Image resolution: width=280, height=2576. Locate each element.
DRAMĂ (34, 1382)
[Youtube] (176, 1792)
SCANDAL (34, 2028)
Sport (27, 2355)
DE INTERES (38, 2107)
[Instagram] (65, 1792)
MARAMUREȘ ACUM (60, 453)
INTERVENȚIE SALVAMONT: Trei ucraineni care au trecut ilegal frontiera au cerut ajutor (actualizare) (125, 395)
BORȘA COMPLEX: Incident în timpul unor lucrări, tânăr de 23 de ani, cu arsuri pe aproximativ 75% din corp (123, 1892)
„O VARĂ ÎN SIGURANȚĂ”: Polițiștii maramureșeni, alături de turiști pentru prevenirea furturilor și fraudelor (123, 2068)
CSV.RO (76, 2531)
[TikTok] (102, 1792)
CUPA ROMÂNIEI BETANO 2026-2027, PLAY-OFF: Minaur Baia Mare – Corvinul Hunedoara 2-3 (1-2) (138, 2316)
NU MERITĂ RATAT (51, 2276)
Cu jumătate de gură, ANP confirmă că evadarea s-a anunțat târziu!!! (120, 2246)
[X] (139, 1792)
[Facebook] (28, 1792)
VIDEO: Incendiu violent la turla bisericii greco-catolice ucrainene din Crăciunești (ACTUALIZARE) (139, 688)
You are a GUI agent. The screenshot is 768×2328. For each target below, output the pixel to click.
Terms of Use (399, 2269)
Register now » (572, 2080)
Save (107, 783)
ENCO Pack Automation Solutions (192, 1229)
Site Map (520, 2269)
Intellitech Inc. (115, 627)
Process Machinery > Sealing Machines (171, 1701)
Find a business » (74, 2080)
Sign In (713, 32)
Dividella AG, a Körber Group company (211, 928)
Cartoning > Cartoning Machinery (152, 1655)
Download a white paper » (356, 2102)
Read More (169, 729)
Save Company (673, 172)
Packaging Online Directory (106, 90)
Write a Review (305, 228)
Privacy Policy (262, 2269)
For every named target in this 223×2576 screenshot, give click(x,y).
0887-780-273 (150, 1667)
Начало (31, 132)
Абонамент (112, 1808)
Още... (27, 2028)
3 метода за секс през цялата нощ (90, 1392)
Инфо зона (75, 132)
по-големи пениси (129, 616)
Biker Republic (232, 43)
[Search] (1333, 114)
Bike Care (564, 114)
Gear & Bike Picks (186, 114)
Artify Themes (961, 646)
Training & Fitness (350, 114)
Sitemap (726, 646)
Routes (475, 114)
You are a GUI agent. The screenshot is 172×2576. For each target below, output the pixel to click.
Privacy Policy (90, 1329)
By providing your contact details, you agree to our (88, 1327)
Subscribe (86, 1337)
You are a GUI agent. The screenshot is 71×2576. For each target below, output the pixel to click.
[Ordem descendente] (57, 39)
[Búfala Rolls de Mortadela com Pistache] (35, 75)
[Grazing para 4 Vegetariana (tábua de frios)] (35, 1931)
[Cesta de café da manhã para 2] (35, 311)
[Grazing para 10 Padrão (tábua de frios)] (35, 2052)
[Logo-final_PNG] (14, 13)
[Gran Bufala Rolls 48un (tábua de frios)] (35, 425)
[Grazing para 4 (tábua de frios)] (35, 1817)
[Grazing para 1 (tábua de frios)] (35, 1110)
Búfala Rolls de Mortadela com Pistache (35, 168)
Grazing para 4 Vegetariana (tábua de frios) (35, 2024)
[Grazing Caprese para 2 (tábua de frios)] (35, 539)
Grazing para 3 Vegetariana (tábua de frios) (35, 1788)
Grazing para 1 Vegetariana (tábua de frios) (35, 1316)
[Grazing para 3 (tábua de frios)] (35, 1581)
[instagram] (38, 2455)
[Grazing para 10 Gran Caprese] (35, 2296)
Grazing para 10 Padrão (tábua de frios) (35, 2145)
------------------------------------------------
- Your instructions -
Scan the preceding listing for the string "click" and copy every line where it occurs.

- Task response -
You are a GUI agent. The screenshot is 768×2328. For each target below, output the pixel to click.
For every named target in this 223×2576 screenshot, give click(x,y).
You are a GUI agent. The screenshot is 172×2576. For each target below, output the pixel to click.
You are a GUI agent. The screenshot is 71×2576. For each target below, output the pixel to click.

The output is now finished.